Risk assessment is a concept which routinely gets bad press.

The need to assess health and safety risks has been blamed for the prohibition of all sorts of activities, some valuable and others less so, including the banning of games of conkers and hanging baskets, the serving of teas at school fetes and the cancellation of school productions and trips.

Quite how a legal requirement enacted to protect people from risks to their health and safety has become so unpopular is difficult to understand. It perhaps results from a lack of knowledge of what the law actually requires and (sadly) because it sometimes presents a socially acceptable excuse for refusing permission for an activity which has been requested.

Health and Safety

The requirements of the Health and Safety at Work etc Act 1974 (and the consequent duty to assess the health and safety risks arising out of a work operation) extend to all those affected by a work operation.

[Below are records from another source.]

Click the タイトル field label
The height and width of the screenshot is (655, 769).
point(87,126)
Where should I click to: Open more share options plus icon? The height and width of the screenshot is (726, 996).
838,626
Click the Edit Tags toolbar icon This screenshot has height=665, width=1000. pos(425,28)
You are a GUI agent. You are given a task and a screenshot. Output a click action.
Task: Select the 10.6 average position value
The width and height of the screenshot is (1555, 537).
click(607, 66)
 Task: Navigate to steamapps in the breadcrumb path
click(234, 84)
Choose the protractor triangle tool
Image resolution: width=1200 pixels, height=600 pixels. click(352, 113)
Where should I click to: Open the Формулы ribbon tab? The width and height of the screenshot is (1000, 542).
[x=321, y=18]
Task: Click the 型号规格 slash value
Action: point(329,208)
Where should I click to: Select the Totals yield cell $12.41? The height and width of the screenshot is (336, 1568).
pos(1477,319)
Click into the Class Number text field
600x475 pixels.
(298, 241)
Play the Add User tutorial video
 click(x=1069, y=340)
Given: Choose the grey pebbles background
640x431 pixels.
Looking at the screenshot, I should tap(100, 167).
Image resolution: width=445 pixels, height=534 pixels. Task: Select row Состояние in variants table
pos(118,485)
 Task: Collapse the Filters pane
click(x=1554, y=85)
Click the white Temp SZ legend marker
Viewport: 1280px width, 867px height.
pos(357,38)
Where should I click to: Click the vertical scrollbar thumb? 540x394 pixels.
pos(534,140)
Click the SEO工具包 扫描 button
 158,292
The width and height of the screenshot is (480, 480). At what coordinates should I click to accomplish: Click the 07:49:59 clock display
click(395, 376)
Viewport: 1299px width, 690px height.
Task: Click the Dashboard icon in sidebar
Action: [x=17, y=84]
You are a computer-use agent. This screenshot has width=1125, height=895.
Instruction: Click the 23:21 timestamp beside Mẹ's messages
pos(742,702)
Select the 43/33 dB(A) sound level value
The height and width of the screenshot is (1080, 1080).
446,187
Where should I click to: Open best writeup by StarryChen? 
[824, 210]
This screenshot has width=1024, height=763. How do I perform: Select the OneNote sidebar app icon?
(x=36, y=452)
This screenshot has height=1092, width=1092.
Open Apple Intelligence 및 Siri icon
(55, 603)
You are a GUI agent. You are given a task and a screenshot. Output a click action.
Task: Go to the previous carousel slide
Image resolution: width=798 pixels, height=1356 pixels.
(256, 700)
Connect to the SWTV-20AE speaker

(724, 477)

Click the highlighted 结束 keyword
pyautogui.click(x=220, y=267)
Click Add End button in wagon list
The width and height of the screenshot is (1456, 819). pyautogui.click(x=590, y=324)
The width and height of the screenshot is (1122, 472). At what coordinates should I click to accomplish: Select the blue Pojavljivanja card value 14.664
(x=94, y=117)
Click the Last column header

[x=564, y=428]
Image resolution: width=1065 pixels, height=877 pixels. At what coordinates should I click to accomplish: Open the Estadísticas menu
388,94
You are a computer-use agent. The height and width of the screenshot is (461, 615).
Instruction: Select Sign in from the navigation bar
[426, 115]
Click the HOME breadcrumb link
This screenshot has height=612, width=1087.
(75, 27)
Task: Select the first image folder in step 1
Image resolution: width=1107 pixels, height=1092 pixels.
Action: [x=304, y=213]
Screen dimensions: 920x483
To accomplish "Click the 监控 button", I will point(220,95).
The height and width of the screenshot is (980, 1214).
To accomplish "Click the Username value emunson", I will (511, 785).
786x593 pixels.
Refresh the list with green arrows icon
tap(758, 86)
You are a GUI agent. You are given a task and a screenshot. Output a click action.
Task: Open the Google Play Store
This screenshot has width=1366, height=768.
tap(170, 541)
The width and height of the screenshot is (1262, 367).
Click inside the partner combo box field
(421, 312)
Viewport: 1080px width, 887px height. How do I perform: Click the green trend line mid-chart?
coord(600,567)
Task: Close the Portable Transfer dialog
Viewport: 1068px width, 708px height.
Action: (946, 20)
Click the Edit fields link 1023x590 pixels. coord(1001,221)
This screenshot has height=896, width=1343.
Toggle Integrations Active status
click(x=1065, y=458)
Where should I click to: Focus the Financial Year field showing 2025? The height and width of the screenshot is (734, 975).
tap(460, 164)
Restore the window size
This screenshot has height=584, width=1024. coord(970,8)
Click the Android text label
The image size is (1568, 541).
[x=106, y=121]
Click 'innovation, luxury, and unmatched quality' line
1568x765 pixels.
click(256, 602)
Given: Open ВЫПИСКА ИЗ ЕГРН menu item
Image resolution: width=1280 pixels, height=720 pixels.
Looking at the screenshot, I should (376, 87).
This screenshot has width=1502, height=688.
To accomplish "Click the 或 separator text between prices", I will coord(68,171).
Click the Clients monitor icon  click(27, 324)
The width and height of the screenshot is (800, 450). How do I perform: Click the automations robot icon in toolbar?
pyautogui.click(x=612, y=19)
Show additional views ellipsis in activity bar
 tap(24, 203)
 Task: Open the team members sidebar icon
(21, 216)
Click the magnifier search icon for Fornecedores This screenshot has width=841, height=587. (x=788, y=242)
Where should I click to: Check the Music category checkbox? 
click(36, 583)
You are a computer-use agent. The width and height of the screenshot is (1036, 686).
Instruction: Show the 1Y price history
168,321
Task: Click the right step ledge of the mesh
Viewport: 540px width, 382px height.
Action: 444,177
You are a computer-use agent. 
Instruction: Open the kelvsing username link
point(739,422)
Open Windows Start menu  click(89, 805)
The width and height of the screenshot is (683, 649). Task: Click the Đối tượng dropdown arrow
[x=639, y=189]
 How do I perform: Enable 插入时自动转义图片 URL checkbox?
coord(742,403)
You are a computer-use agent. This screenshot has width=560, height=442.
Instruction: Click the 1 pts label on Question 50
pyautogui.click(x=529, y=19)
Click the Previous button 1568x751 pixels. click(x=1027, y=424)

The purpose of such an assessment is to identify significant health and safety risks - those which are not trivial and which are capable of creating a real risk to health and safety (those which any reasonable person would appreciate and would take steps to guard against); and then to consider what needs to be done to control them.

That may involve the introduction of additional controls before authorising an activity with an acceptable level of residual risk, but if an activity cannot be adequately controlled at reasonable cost, is likely to lead to the cessation of that activity.

In a school context, the need to assess health and safety risks extends to those affecting pupils, parents, contractors and visitors but, until now, an employer has not formally had to risk assess its arrangements for protecting the welfare of pupils.

Pupil Welfare

Since the introduction of the new Standards in January 2015 and the new NMS for Boarding in April 2015, the proprietors of independent schools and academies have also been required to ensure that the welfare of pupils at the school is 'safeguarded and promoted by the drawing up and effective implementation of a written risk assessment policy.'

The extension of the concept of risk assessment to pupil welfare is, in my view, sensible. Regardless of the legal requirements set out in the new Regulations, the safeguarding and promotion of pupil welfare is paramount to the successful operation of a school and a primary consideration for those choosing, funding or attending them.

Schools have always made arrangements to protect pupil welfare and will already have systems in place to do so. Any school on notice of bullying of one pupil by another, for example, will seek to address that, first by investigating the allegation and, if proven, by appropriate control measures which may include support, sanctions and practical measures such as changing pupil seating or classes.

However, the change in the regulatory environment means that schools need to ensure that their policies and procedures for doing so meet the new requirements. They now need a written risk assessment policy for pupil welfare and this is likely to be high on school leaders' and managers' agenda now that they themselves will be judged on how they promote the well-being of pupils; and to ensure that their systems mirror that policy.

Policy and Procedures

The aspect of the new Regulations which has caused the most confusion relates to the particular requirements of such a policy and the practicality of how to undertake and record risk assessment in this context, rather than the ideology behind it.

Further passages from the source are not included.